Послышалось шуршание шин на подъездной дороге, стук дверей. Звяканье ключей и мягкие, осторожные шаги мужа.

– Господи, да что же это такое, – сказал он. – Подъезжаешь к дому, а все окна занавешены. Ты хоть понимаешь, как это выглядит? Не у нас же похороны. – Он прошел к окну и отдернул занавески.

– Не надо, – выкрикнула она.

Он обернулся, уставившись на нее.

– Что с тобой?

– Нам надо поговорить.

– Где дети?

– Я оставила их с мамой.

Он посмотрел на ее четки.

– Господи, Долорес.

Он подошел и сел на кровать, но не очень близко. Уперся локтями в колени и сцепил руки.

– Ты бы лучше на похороны сходила, чем молитвы тут читать.

– Ну как там?

– Ты о чем?

– Как все прошло на кладбище?

– Народу полно. Весь город пришел.

– Нет, – сказала она. – Нет, нет, нет. Замолчи. Я не хочу это знать.

Он медленно повернулся к ней и внимательно посмотрел на нее.

– Ты должна взять себя в руки, – мягко и вкрадчиво сказал он. – Мы должны вести себя так, будто нам нечего скрывать. А ты лежишь средь бела дня с занавешенными окнами. Что подумают люди?

– Я знаю, что они про нас думают, Донал.

– Ты же понимаешь, что будет, если слухи зайдут слишком далеко. Нас снова начнут допрашивать. На этой неделе я уже потерял один заказ, и, пока все не закончится, работы будет мало. А мы не можем себе такого позволить, когда ты ждешь ребенка.

– Донал.

– У людей короткая память, просто нужно это пережить.

– Донал… – Он замер. – Это ты поджег дом?

Четырнадцать лет брака, а она продолжает удивляться тому, сколько у него способов уходить от разговора.

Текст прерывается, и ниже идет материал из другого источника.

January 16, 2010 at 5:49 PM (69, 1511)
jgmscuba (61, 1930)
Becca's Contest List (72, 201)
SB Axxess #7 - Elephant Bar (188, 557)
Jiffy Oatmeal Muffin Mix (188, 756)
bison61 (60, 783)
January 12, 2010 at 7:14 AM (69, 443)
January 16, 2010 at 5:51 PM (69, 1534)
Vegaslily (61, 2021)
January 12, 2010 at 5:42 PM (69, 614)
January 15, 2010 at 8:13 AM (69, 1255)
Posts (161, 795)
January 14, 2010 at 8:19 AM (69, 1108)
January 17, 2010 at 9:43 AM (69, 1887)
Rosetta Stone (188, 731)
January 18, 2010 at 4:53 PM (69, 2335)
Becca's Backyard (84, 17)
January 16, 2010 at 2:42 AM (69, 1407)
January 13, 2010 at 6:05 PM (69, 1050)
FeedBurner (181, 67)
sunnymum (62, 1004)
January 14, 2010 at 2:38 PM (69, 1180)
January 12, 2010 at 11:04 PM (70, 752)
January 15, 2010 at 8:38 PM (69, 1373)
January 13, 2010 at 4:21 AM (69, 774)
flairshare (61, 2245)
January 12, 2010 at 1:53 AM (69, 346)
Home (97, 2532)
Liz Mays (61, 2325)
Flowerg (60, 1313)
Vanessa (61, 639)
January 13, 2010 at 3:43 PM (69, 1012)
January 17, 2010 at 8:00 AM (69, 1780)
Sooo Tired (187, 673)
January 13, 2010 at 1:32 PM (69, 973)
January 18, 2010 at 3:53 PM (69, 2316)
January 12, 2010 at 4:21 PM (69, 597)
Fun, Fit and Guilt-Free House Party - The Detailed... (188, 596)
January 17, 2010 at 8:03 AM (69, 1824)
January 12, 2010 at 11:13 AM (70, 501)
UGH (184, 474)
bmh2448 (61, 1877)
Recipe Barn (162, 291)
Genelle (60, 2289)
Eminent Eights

– Донал, ты должен мне сказать.

– Чем меньше ты знаешь, тем лучше.

– Донал, я уже соврала работникам Гарды. Уже поздно искать способы, чтобы защитить меня.

– Я знаю, – сказал он. – Нам обоим непросто. Но мы должны придерживаться все той же версии. Я был в пабе – кто-то меня да запомнил. Потом я вернулся домой, мы посмотрели телевизор и легли спать. Если они начнут дальше расспрашивать, можно сказать, что на протяжении длительного времени к ней ходило чуть ли не полгорода. Что недалеко от правды. Но пока мы будем говорить, что она пила, курила в доме и вела себя неадекватно.

– Господи, – сказала она, – оказывается, ты уже все продумал.

– Если мы хотим получить страховку, все должно выглядеть как несчастный случай, но, возможно, покрывается и криминальный ущерб, надо почитать повнимательнее.

– Страховка? – воскликнула она. – Страховка? – Прежде чем он успел загородиться руками, она два раза ударила его по голове. Она чувствовала, как скрипнули бусины четок от контакта с его черепом. – Ах страховка? – Он весь сжался, а она продолжала молотить его. – Мы могли остаться без всего, Донал, а ты говоришь про страховку?

Когда она затихла, он посмотрел на нее, все еще закрывая голову руками.

– Она не мучилась, – сказал он. – Напилась и заснула. Вдохнула дым, и все. Больше ничего не почувствовала.

– Ты врешь, Донал. Ты прекрасно знаешь, где нашли тело. Ее отскребали от пола на кухне – она ползла туда на четвереньках, пытаясь спастись от огня. – Она хотела ударить его снова, но ее уже сотрясали рыдания. Она рухнула на него, уткнувшись ему в бок, чувствуя, как он подвигается ближе, чтобы удержать ее. Она ощутила его теплые руки на своем бедре. Потом он осторожно коснулся ее ладони и забрал четки.